BBC Young Musician result

14th May 2012 | Concerts, Daily Life, Inspirations | 6 comments

Last night my TV recorder failed to record the Final of BBC Young Musician. I had been so looking forward to it and was crushed to find that I couldn’t watch it when I got home from a coaching session. BBC iPlayer tantalised me with ‘Coming Soon’, but didn’t say when.

So last night I tried to google the result. There was nothing; not on the news pages, not in a general internet search, not even on the BBC web page devoted to the competition. Yet I knew the competition had finished in Gateshead hours before. Why was nobody publishing the result? It seemed bizarre. I watched the 10pm BBC news which didn’t mention it either.
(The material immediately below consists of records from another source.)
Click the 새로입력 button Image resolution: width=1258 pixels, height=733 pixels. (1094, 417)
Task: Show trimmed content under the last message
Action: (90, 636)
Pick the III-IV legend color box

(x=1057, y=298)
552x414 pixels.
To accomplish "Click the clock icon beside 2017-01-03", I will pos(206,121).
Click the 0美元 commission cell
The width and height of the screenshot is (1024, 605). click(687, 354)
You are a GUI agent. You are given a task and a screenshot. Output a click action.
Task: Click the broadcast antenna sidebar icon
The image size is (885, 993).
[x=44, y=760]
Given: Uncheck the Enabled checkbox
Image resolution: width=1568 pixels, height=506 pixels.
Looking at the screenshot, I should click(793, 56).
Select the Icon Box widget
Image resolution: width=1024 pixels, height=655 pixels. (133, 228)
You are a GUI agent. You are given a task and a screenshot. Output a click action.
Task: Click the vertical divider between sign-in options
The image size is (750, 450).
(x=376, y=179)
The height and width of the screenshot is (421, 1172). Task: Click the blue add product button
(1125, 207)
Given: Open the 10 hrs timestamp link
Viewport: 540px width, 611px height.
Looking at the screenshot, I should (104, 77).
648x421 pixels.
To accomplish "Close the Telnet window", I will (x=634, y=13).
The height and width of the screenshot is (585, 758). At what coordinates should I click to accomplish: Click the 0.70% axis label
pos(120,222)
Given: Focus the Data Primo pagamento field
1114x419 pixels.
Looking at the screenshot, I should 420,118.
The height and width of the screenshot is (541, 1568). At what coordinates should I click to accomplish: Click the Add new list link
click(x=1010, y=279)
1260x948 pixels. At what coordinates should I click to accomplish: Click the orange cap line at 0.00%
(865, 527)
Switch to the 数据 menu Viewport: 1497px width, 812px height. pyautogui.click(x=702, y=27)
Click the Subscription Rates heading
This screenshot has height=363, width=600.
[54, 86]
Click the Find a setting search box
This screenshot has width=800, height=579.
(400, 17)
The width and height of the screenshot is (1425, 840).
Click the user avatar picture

This morning I tried again – still no result. The BBC Young Musician website had still not been updated. Shame on you, BBC Wales! There was nothing on the news pages. And finally it was from Norman Lebrecht’s blog that I learned the winner’s name. I’m thrilled that cellist Laura van der Heijden was the winner (readers will remember I mentioned her at an earlier stage of the competition), but surely there should be far more fanfare and celebration of her and of the other outstanding young musicians? For me, and I imagine for many others, these young people have been an inspiration over the weeks of the competition. Why on earth is the publicity so reticent? Shouldn’t we be shouting from the rooftops about talent of this order?


  1. Roxy

    I agree. I opened the BBC news page and there was nothing, not even in the entertainment and arts page, from a quick glance. Laura van der Heijden or a lady with a dancing dog (BGT)? I know which sets my imagination on fire. One is ultimately a cul de sac, the other expresses the whole world and beyond. As for the actual programme, I wasn’t mad on the presentater’s style. It was over the top – rather frenetic and why do we have to have two traditionally slim attractive young women? So obvious. Also, too many “wonderfuls, incredibles, astonishings, fantastics” from the two male interviewees throughout the evening to actually hold any real meaning. It just sounded like a wash of nervous enthusiasm done under tremendous time pressure. The collective energy of the adjudicating panel on the other hand showed little to no warmth or character, particularly the lady announcing the winner at the end. Thank goodness for the musical talent, in particular Laura who entered effortlessly into the heart of the Walton, seeming to understand it with an emotional maturity not confined to her years, and yet after all that to have the grace to say “I just feel so lucky” when she was asked that oh so crass question “how do you feel”. She seems like a gift straight from heaven.

  2. Jane

    I hope you’ve been able to catch up with it on i-player, the musicianship was wonderful. I heard Laura van der Heijden being interviewed on Radio 3 yesterday and, again, she was so graceful, and lovely about it all.
    I was at the performance reviewing for Bachtrack – as far as I can see, my review is the only one of the live concert – I am truly shocked that none of the newspapers were there.

    • Susan Tomes

      Yes, I agree – I looked at several newspapers yesterday and didn’t see a single thing. We are so swamped with gossip, trivia and chat about other television ‘talent’ programmes, yet nobody can be bothered to go and write about some truly remarkable young musicians in the BBC’s own flagship competition, which only happens every couple of years. I don’t understand.

  3. James B

    I don’t know why you’re surprised, Susan! I listened to your Schumann Violin and Piano Sonatas CD for the first time the other day, (an unplanned purchase but oh-so-deliciously-worth-it!) Why are you not a household name? Why are people not walking down the streets humming themes from the 3 Romances for violin or oboe and piano? Why are people naming their children Britney and Wayne and not Clara and Robert? A society with unusual priorities is the reason!

  4. Susan Tomes

    Thank you, James. But alas, it seems that it’s us who have the ‘unusual priorities’.